In most cases, attackers or malware would change aspects of the configuration of the machine. To keep their access, they would need persistent presence – a service or a software that executs on startup.
A change in the hosts file that instruct the machine to resolve legitimate services to to malicious IP addresses is a definite sign of a compromise.
The systeminfo command provides security information, information about the operating system configuration, and information about the hardware of the machine.
The Autoruns utility from Windows sysinternals is an extremely powerful tool, which shows programs and services that run automatically at startup or logon. If there is a backdoor on the system that executes on startup, it would be displayed by this utility. The command-line utlity is Autorunsc. However, it would only collect information about the user profile you are using to run the command. You can use wmic to get autoruns from other user profiles.
Up to now, except for the memory part, we have discussed only non-volatile data. But the volatile data is just as important, and it should be collected and reviewed thoroughly.
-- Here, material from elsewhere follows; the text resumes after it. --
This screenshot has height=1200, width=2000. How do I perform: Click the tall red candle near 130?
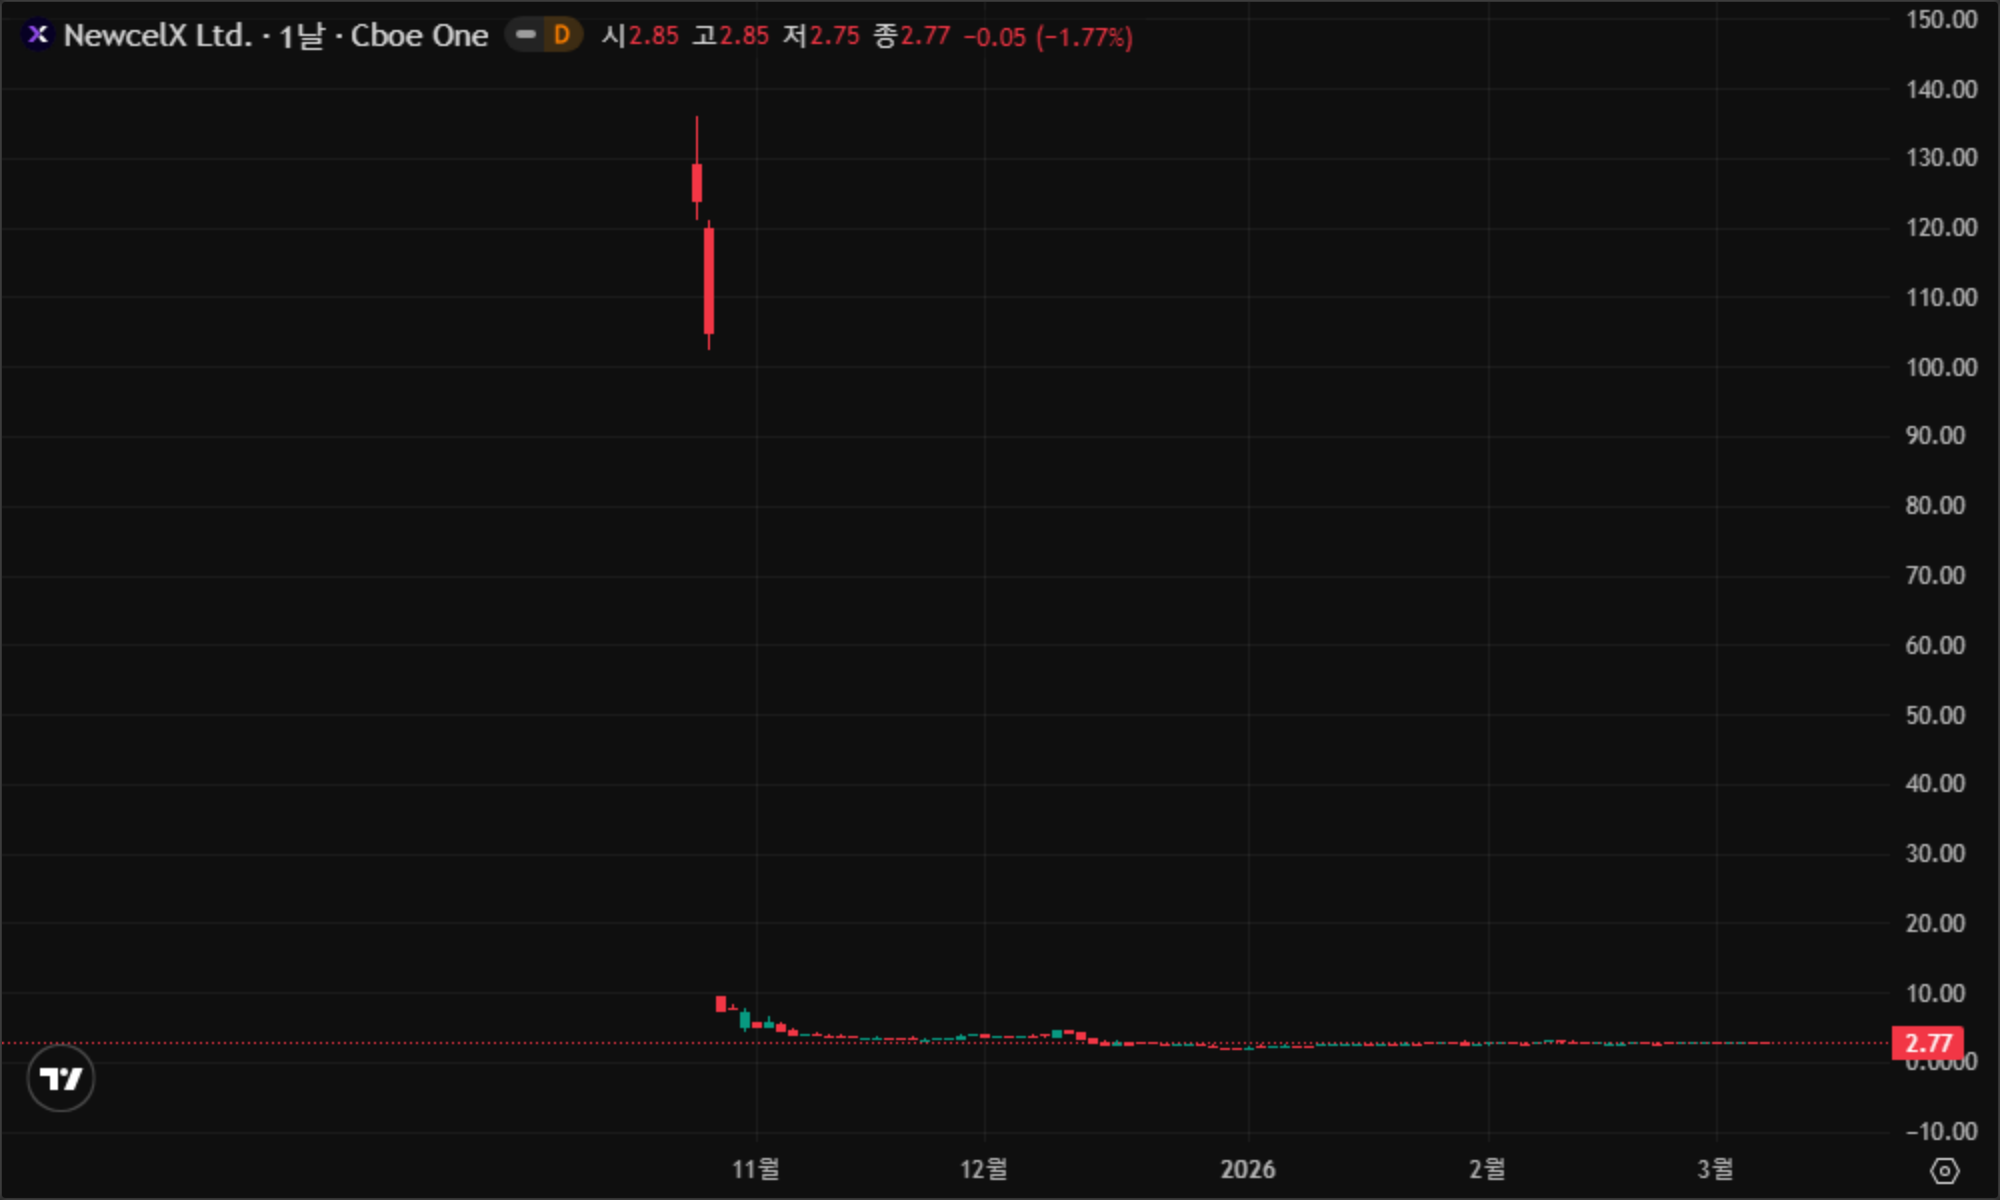697,182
A listing of the currently running processes should be obtained. There are many ways to do this, but the pslist sysinternal is probably the best way to do this. It also allows you to show the processes in a ‘tree’ format
At least the following information should be collected:
* Currently opened ports: This can be done with `netstat -anbo`, but there is a better NirSoft Tool (CurrPorts) that produces a better output.
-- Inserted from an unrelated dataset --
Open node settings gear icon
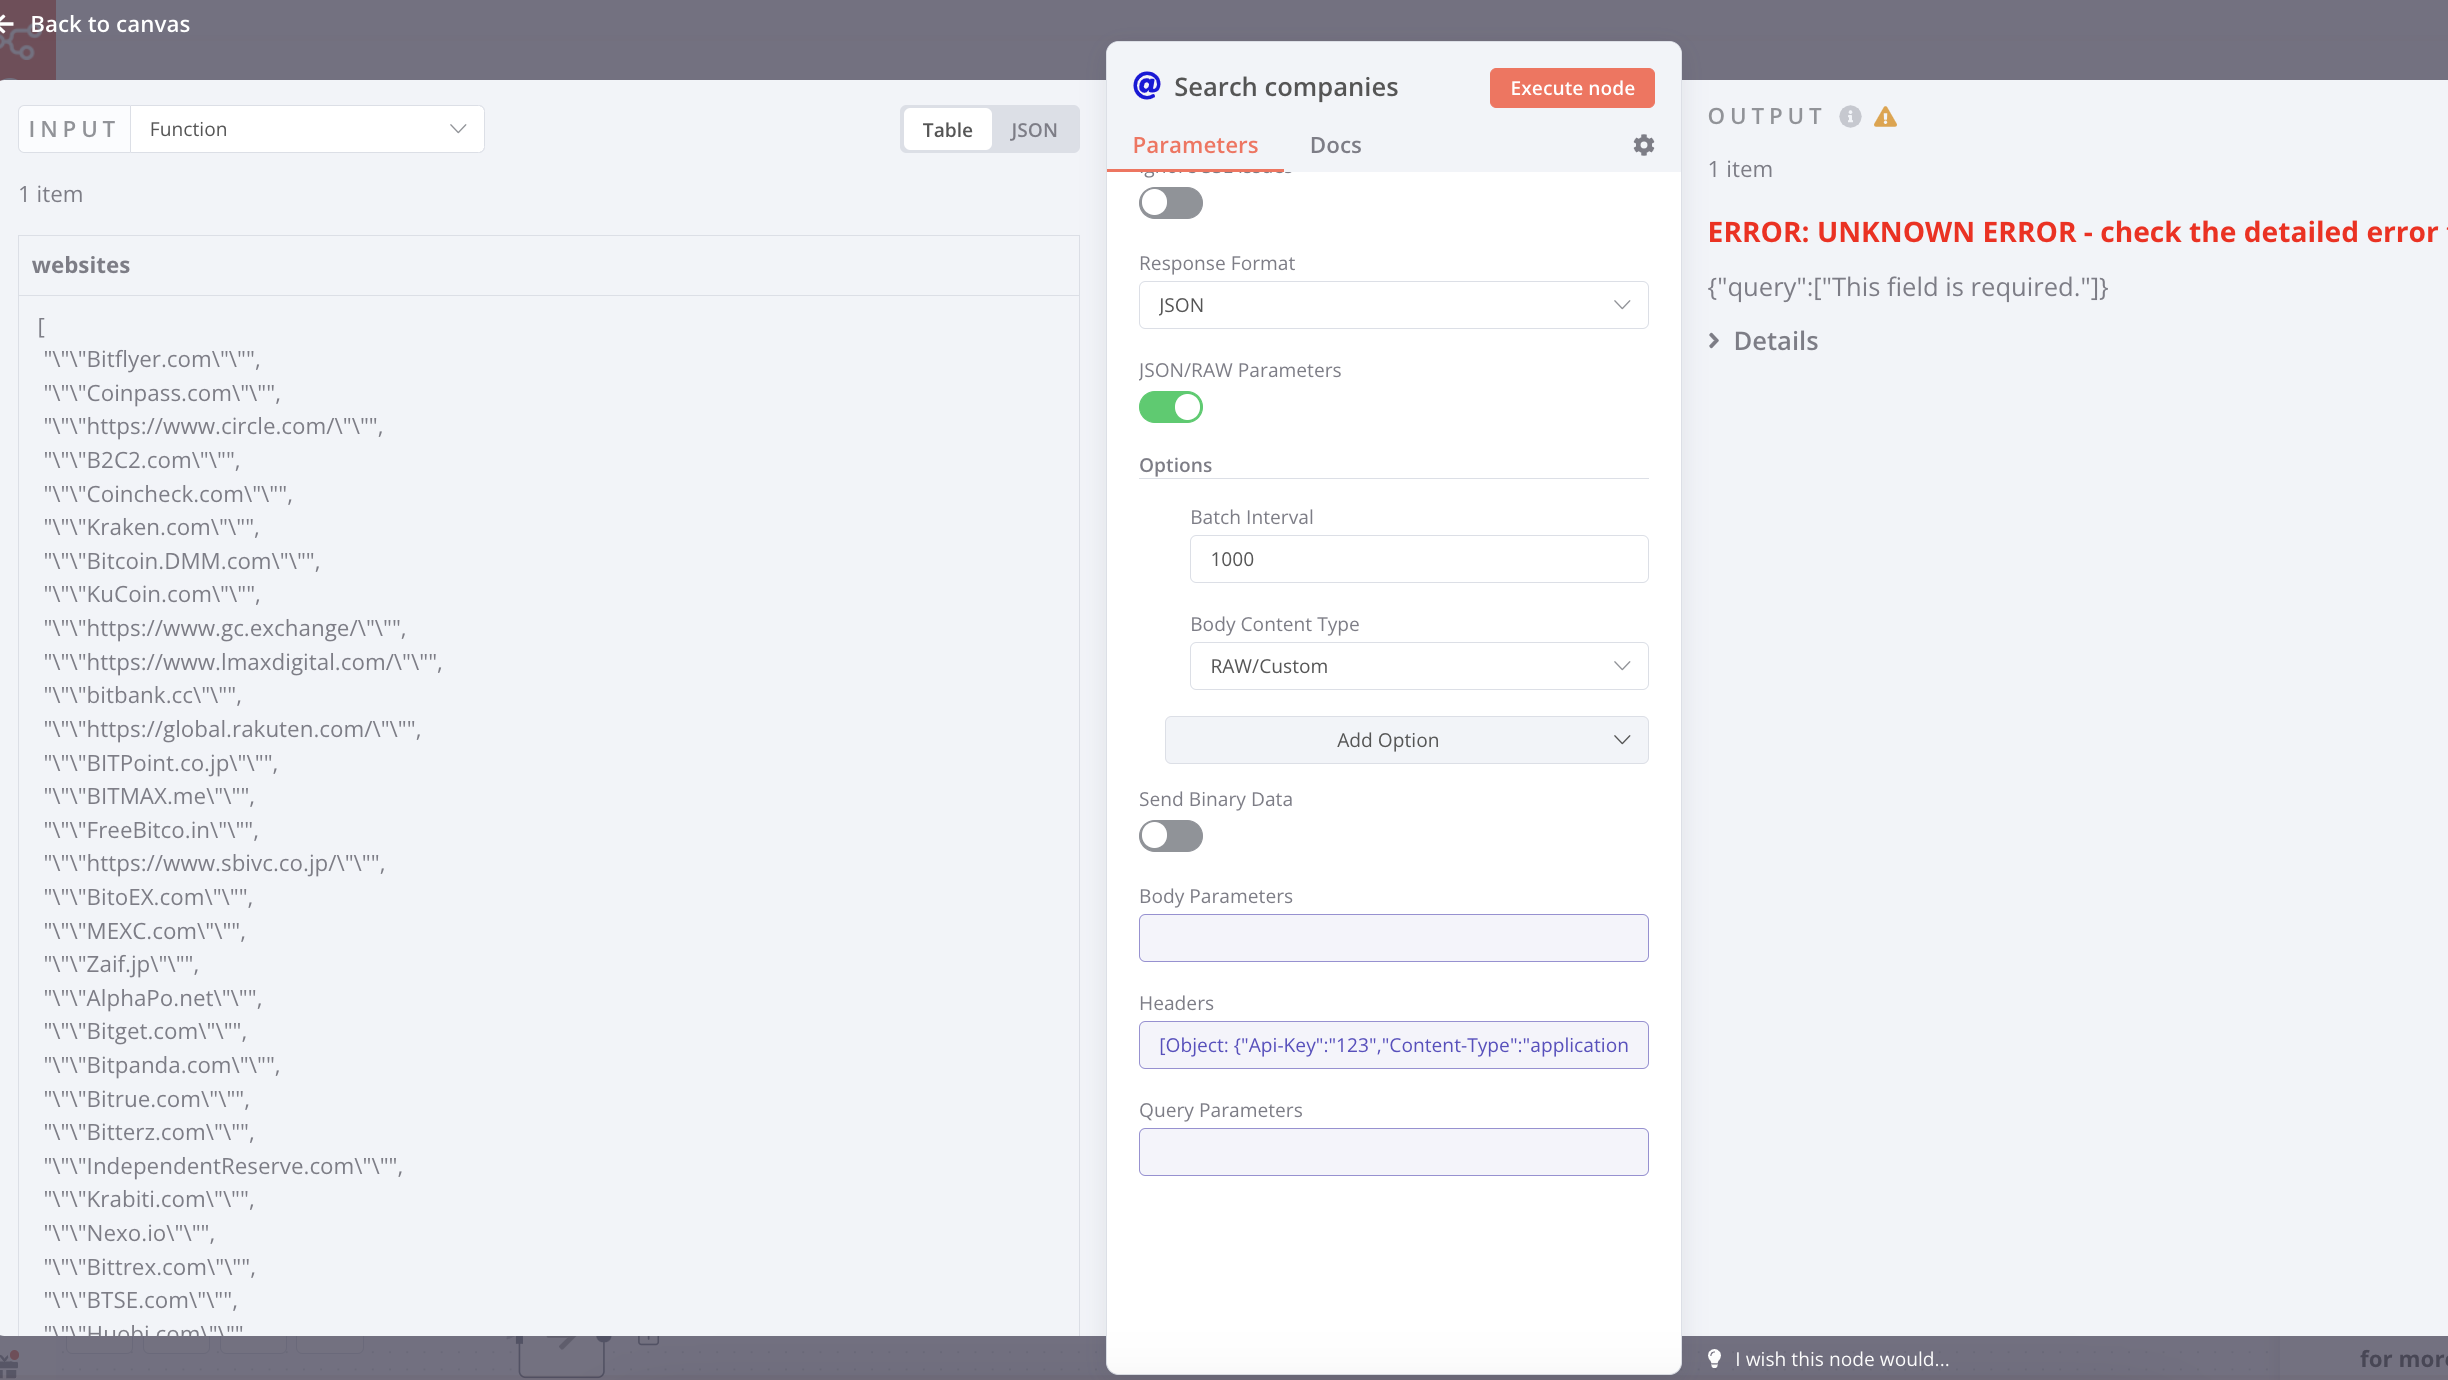 pyautogui.click(x=1643, y=145)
* DNS cache: The command `ipconfig /displaydns` will display the DNS cache, which can be useful to check for non-legitimate hosts.
* ARP table: The ARP table (arp -a) should be checked for suspicious entries.
* Routing table: The routing table (route print) has to be checked for irregularities.
The windows Prefetch folder contains files, previously executed on the box. The information in this folder can show what programs have been executed on the machine.
Unsigned DLL Files
The ListDLLs utility from Windows Internals can show all unsigned DLLs that are loaded into the processes. This is useful to spot any malicious DLLs.
Another Windows Sysinternal utility (handle -au) can be used to get all open handles (files, ports, registry keys, synchronization primitives, threads, and processes). The information will show the handle information for each process on the system.
MFT of Fixed Drives
The NTFS Master File Table is an extremely valuable source of information. It contains the metadata for all files and directories on the box. If you are creating a time-line, which you most certainly are, this information is a must.
The process of collecting the host data above can be scripted so that the output is compiled in an archived report, which can be easily transferred to the machine of the incident respond specialist. Then, the collected data can be used to compile a timeline of events and a picture of the configuration and the environment of the machine that will help spot malicious activity. This comes with a reminder that never gets old – all data with time stamps should be converted to the same timezone.
Of course, no two incidents are alike. Depending on the incident, you may need additional data or you may not have some of the data above, but this guideline is a good start.
What’s important is to be thorough and flexible.